All that is wanted is a word-for-word retyping of the lines from the one containing "Instruction: Click the Tester input field" through the end of the material below.
/---
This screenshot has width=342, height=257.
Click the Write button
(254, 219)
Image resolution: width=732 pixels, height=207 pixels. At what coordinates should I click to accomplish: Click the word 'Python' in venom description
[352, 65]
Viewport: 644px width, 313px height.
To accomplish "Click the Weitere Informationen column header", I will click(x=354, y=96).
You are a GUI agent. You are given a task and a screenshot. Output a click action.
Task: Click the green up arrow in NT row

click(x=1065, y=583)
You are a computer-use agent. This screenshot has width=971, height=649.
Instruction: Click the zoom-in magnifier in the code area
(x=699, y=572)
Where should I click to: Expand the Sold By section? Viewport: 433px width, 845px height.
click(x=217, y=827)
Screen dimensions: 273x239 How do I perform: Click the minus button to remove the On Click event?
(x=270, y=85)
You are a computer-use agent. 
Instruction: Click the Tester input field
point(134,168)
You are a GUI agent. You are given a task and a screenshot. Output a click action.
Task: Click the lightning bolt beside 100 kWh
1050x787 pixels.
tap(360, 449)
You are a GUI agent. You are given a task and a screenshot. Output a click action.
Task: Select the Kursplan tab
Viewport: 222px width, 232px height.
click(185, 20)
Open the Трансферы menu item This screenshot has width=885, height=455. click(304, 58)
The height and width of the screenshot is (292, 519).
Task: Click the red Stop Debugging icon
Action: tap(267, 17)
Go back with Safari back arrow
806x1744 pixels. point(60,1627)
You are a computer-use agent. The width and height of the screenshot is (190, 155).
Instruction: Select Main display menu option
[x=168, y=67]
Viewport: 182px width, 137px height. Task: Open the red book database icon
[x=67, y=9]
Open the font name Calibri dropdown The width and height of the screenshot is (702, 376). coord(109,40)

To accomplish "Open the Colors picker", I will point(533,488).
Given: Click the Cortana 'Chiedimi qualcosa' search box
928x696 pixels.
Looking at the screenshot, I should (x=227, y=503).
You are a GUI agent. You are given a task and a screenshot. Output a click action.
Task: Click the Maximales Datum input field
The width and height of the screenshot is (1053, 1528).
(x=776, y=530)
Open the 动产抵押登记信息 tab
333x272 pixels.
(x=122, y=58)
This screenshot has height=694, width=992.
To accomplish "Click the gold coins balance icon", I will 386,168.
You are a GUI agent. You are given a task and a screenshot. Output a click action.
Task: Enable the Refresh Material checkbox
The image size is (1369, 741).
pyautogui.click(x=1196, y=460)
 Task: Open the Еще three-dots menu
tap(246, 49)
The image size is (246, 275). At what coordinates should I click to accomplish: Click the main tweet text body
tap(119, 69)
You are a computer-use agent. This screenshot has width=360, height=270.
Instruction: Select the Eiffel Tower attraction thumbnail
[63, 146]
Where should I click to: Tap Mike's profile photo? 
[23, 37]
\---
▶ _Task result_
Instruction: Click the Tester input field
point(134,168)
You are a GUI agent. You are given a task and a screenshot. Output a click action.
Task: Click the lightning bolt beside 100 kWh
1050x787 pixels.
tap(360, 449)
You are a GUI agent. You are given a task and a screenshot. Output a click action.
Task: Select the Kursplan tab
Viewport: 222px width, 232px height.
click(185, 20)
Open the Трансферы menu item This screenshot has width=885, height=455. click(304, 58)
The height and width of the screenshot is (292, 519).
Task: Click the red Stop Debugging icon
Action: tap(267, 17)
Go back with Safari back arrow
806x1744 pixels. point(60,1627)
You are a computer-use agent. The width and height of the screenshot is (190, 155).
Instruction: Select Main display menu option
[x=168, y=67]
Viewport: 182px width, 137px height. Task: Open the red book database icon
[x=67, y=9]
Open the font name Calibri dropdown The width and height of the screenshot is (702, 376). coord(109,40)

To accomplish "Open the Colors picker", I will point(533,488).
Given: Click the Cortana 'Chiedimi qualcosa' search box
928x696 pixels.
Looking at the screenshot, I should (x=227, y=503).
You are a GUI agent. You are given a task and a screenshot. Output a click action.
Task: Click the Maximales Datum input field
The width and height of the screenshot is (1053, 1528).
(x=776, y=530)
Open the 动产抵押登记信息 tab
333x272 pixels.
(x=122, y=58)
This screenshot has height=694, width=992.
To accomplish "Click the gold coins balance icon", I will 386,168.
You are a GUI agent. You are given a task and a screenshot. Output a click action.
Task: Enable the Refresh Material checkbox
The image size is (1369, 741).
pyautogui.click(x=1196, y=460)
 Task: Open the Еще three-dots menu
tap(246, 49)
The image size is (246, 275). At what coordinates should I click to accomplish: Click the main tweet text body
tap(119, 69)
You are a computer-use agent. This screenshot has width=360, height=270.
Instruction: Select the Eiffel Tower attraction thumbnail
[63, 146]
Where should I click to: Tap Mike's profile photo? 
[23, 37]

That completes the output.